* **Exercise prompt**
Duplicate the lines starting with the line containing "The height and" and going on through the line containing "(205, 482).", both included. Leave the pictures out of your answer.

Stored data:
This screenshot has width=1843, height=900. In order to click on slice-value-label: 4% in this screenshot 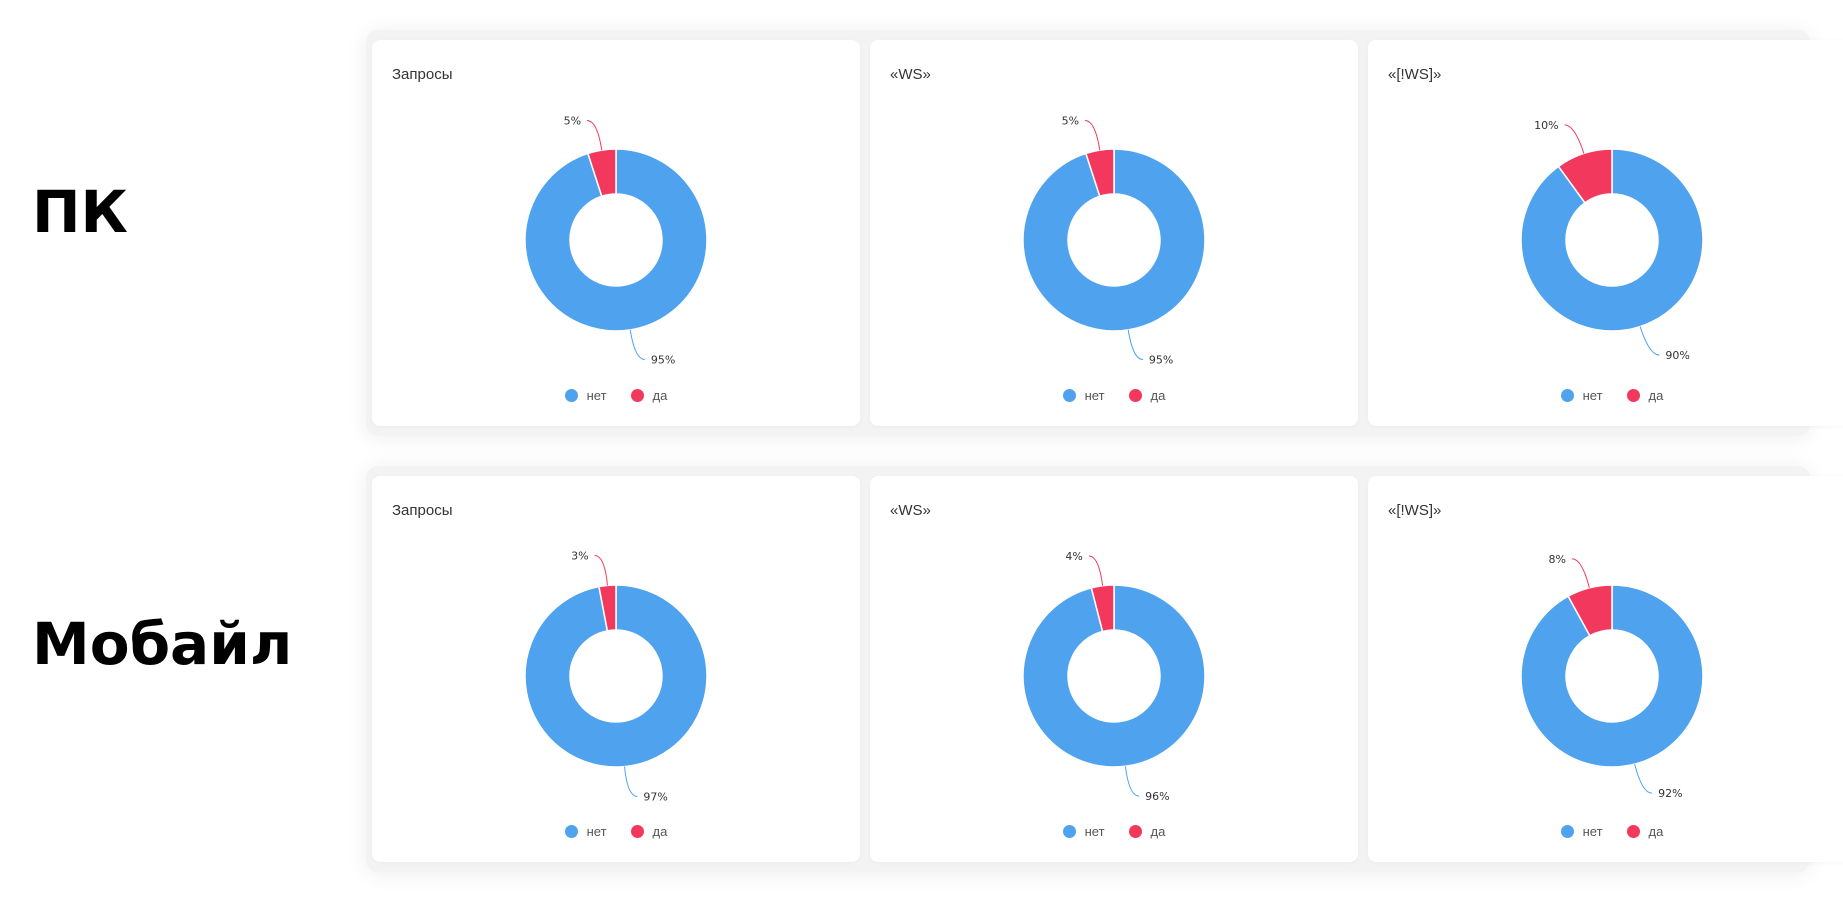, I will do `click(1074, 556)`.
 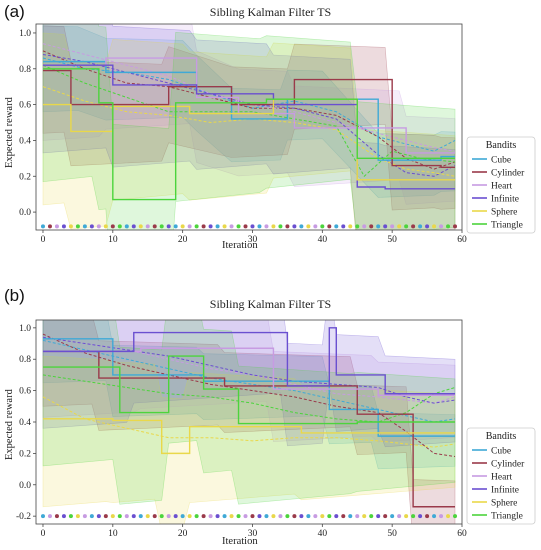 I want to click on panel-a-letter: (a), so click(x=14, y=12).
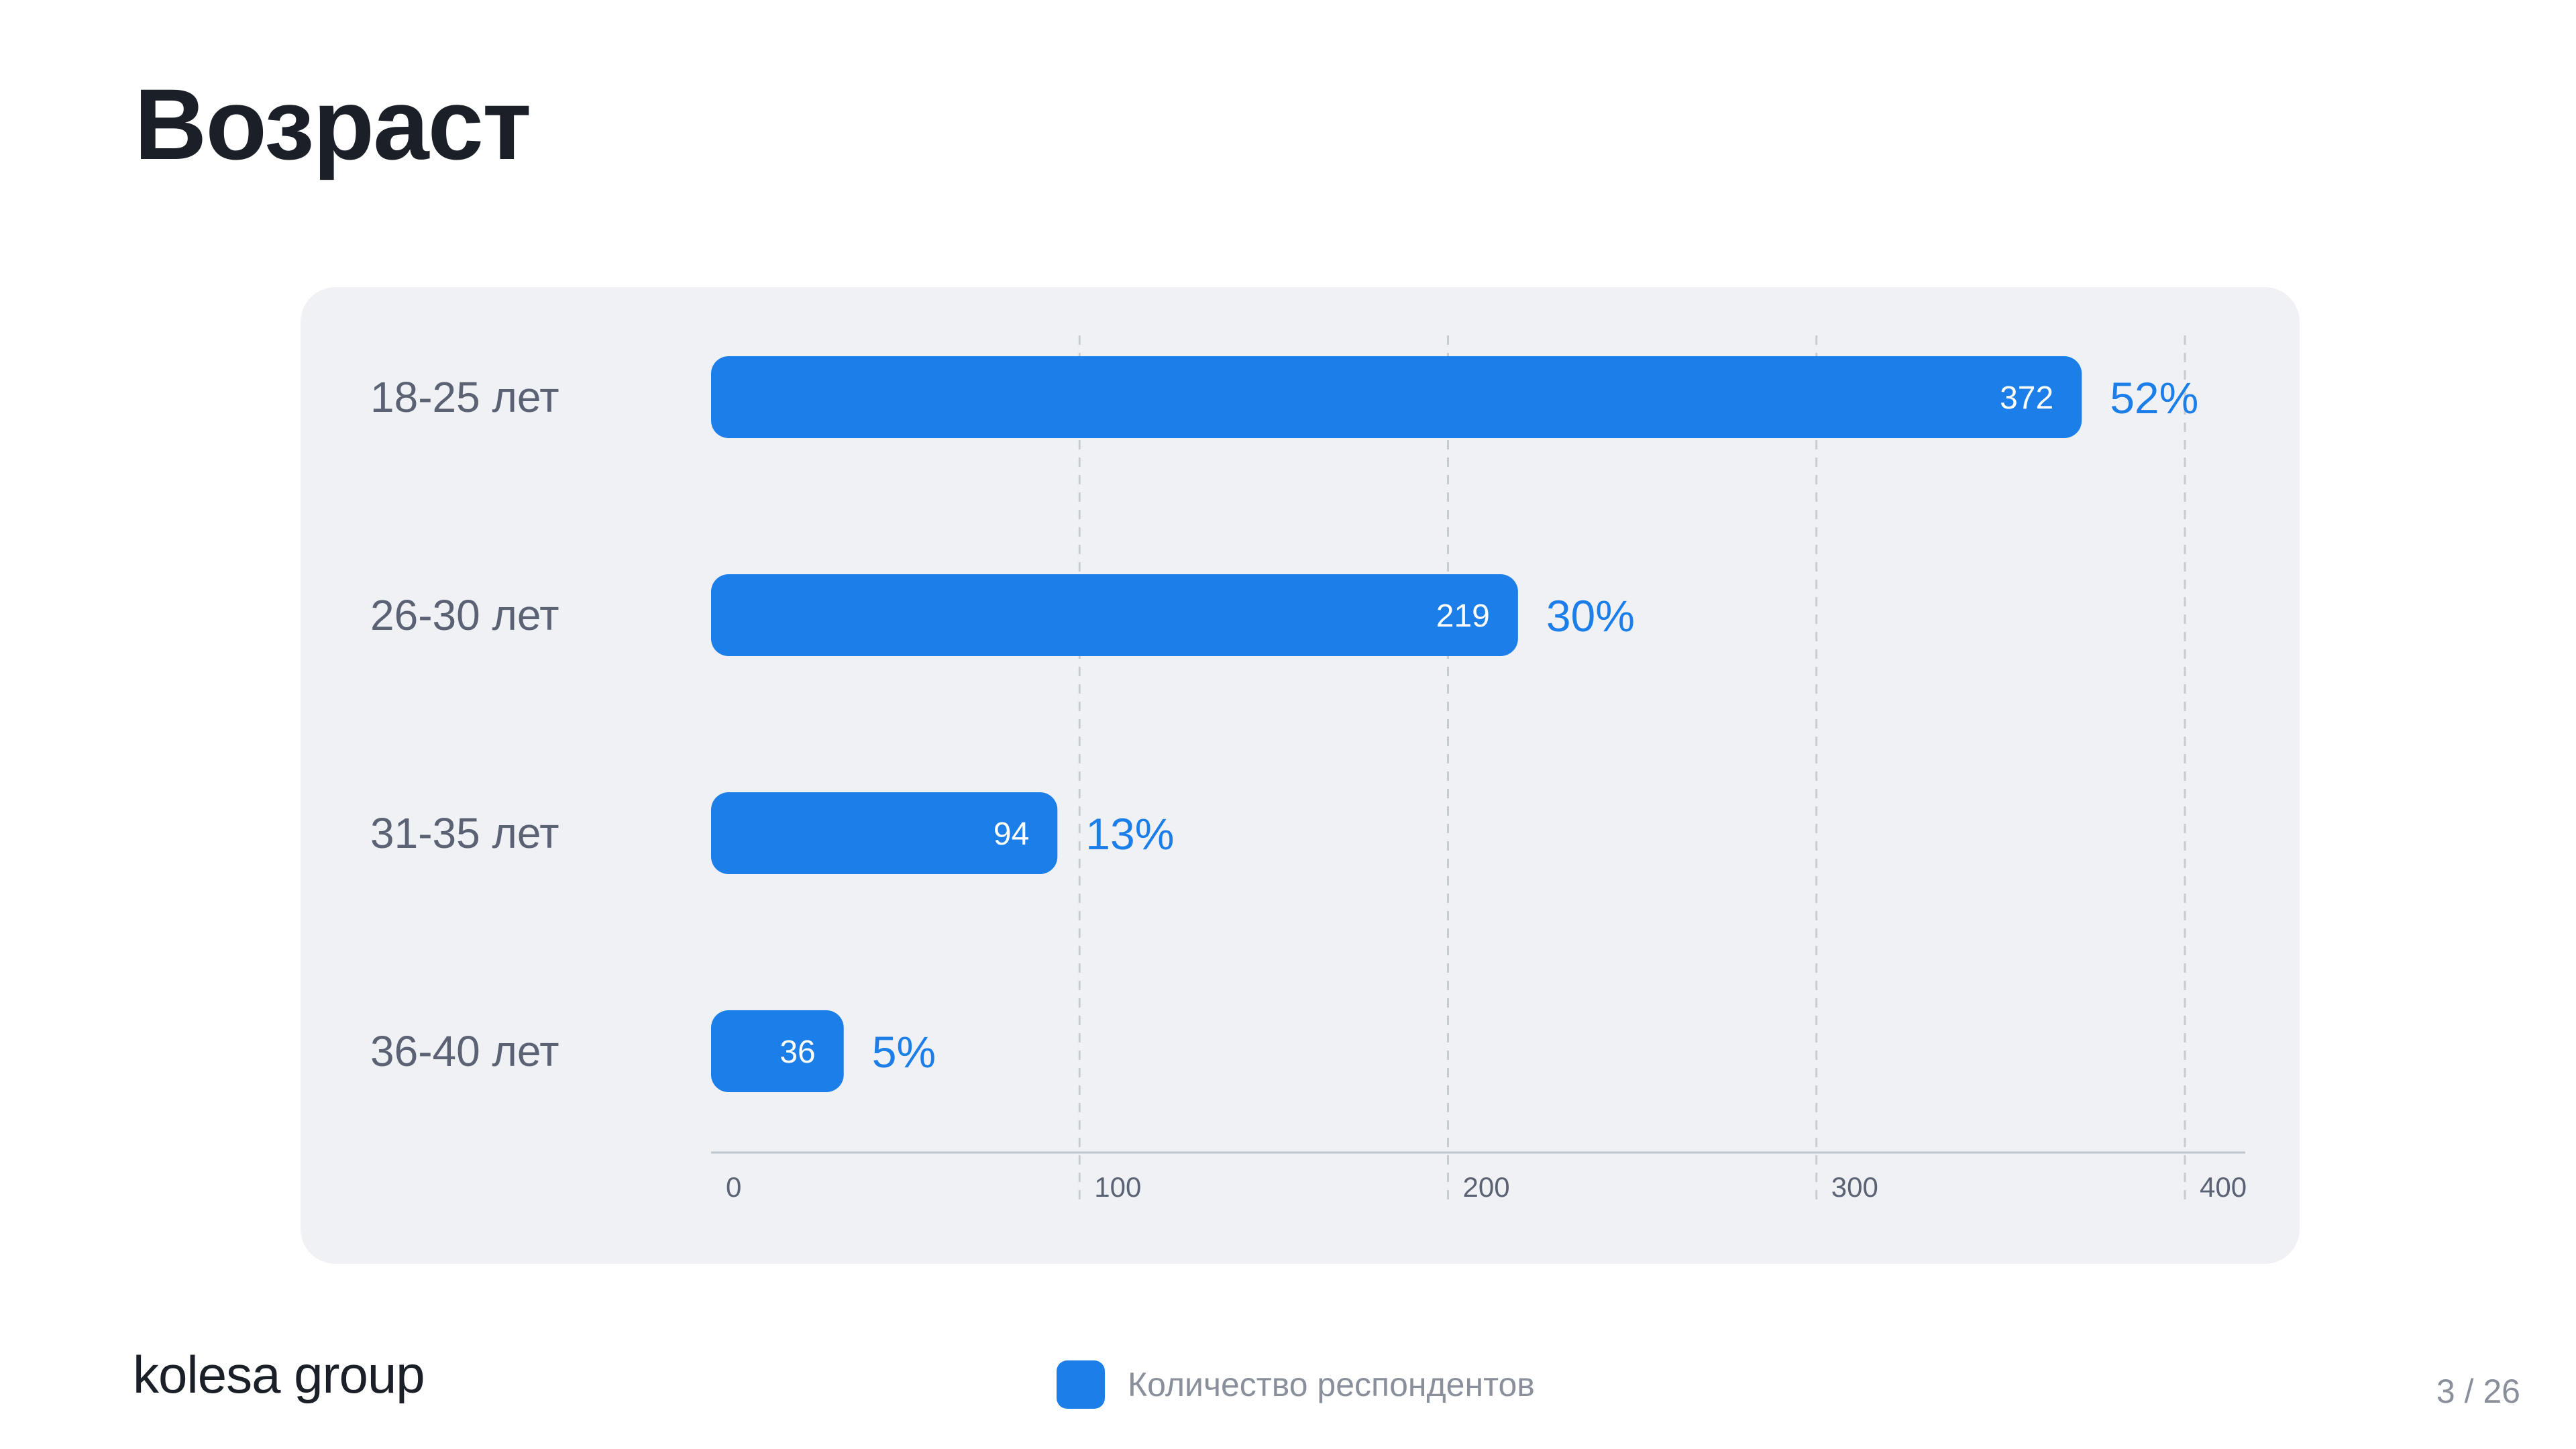 The width and height of the screenshot is (2576, 1449). Describe the element at coordinates (2478, 1391) in the screenshot. I see `page-indicator: 3 / 26` at that location.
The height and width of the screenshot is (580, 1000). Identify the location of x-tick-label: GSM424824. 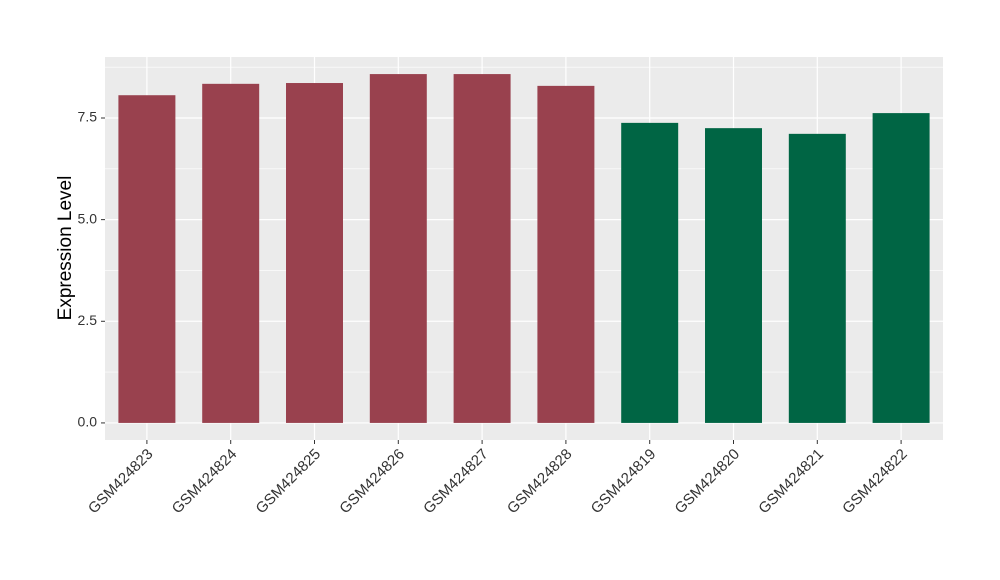
(205, 482).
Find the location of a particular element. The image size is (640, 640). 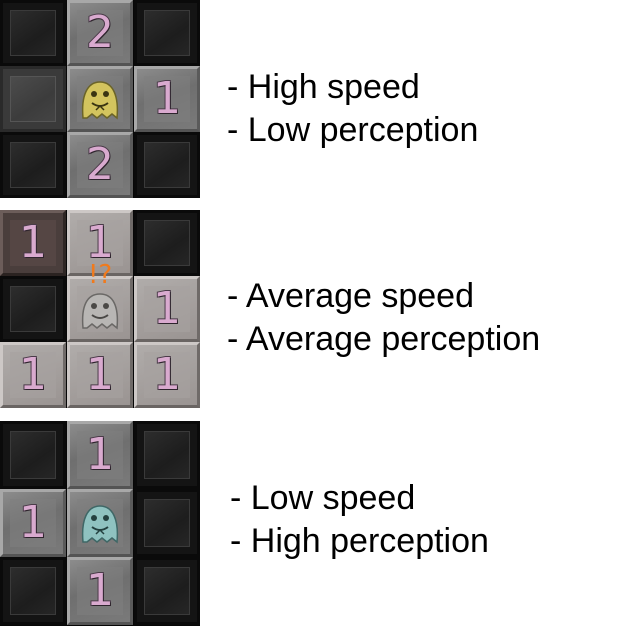

perception-trait: - Low perception is located at coordinates (353, 130).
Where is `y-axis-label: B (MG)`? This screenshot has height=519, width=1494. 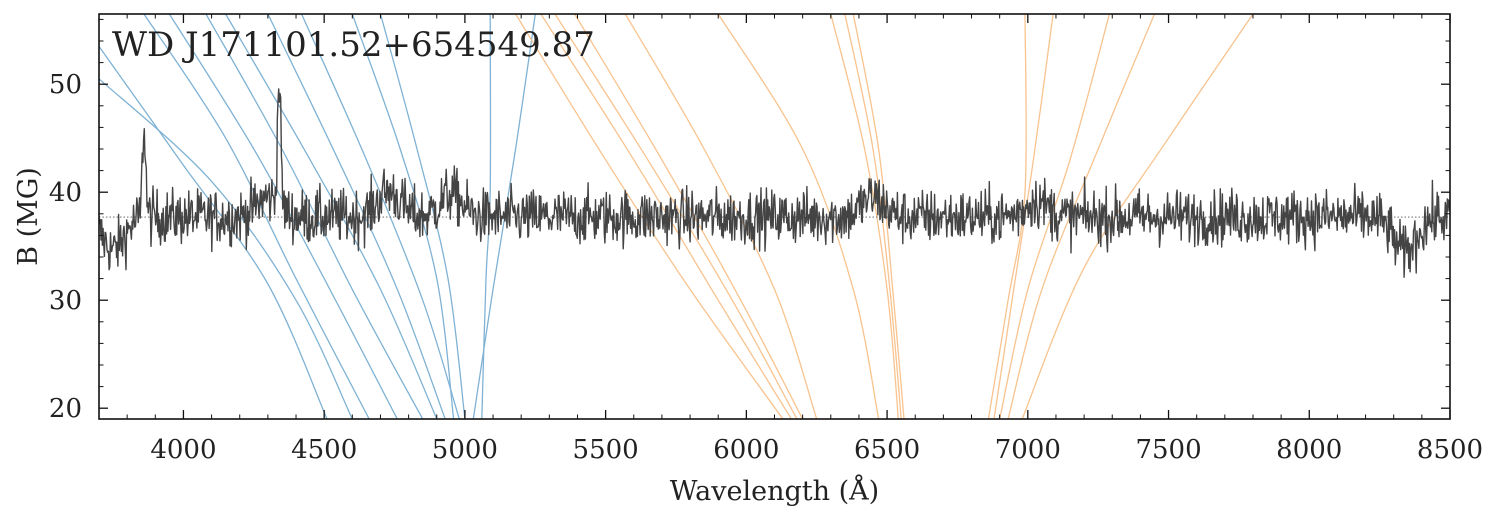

* **Written solution**
The height and width of the screenshot is (580, 1000). Identify the location of x-tick-label: GSM424824. 
(205, 482).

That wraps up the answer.